A Single Punctuation Mark Has Been Skewing Our Entire System of Scientific Ranking

You might think that Science and scientists would get this right but hey they’re just human.

One of the common ways in which scientific papers are ranked and considered to be relevant or not as relevant is how often they are cited by other scientific.

There are a couple of databases out there that do this job for the fields involved. Well it turns out that there’s a fatal flaw in the mechanism by which this works. If a paper has a hyphen in its title it will not get cited correctly or ranked as getting cited as much as it would if it did not have the hyphen and the more hyphens it has the worse the effect.

that such a simple flaw could be hanging around in the background skewing whole fields it almost boggles the mind until you remember that it’s human beings feeding the system and as we like to say in information technology garbage in garbage out.

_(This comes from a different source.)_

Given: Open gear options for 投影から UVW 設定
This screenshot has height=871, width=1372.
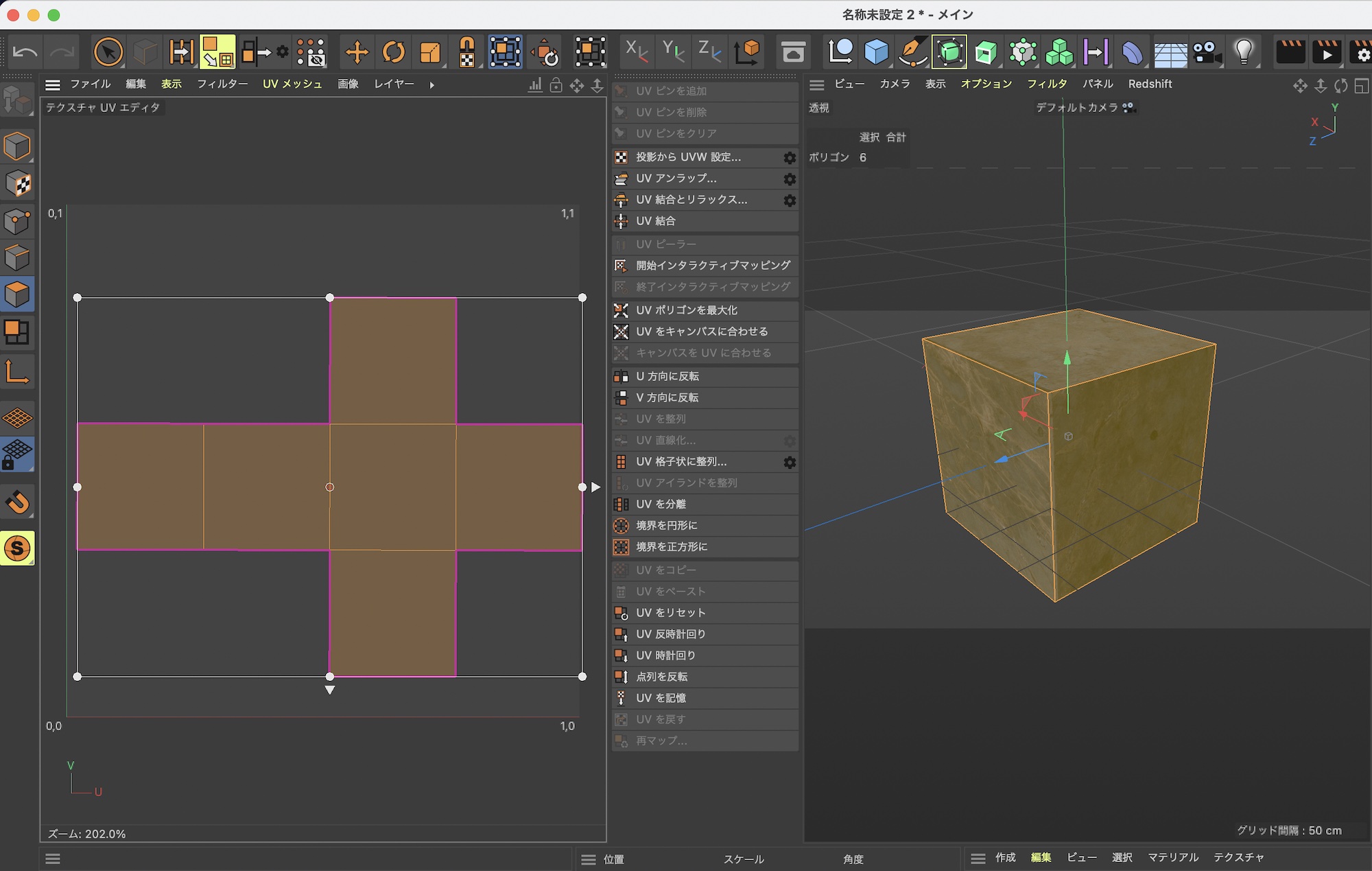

when the people who are writing the papers go to put in the citations do they get it right or wrong. Does that – have a space before and after or not? Is it a character in some coding standard like ASCII but the database has it in some variant of ANSI? Or some other chapter coding scheme?

if you have never had to code text processing and search algorithms in databases and data ingestion systems you might not think that that’s such a big deal but boy is it ever – computers just do what you ask them to do and nothing more unless you have prepared them in a way for this kind of stuff.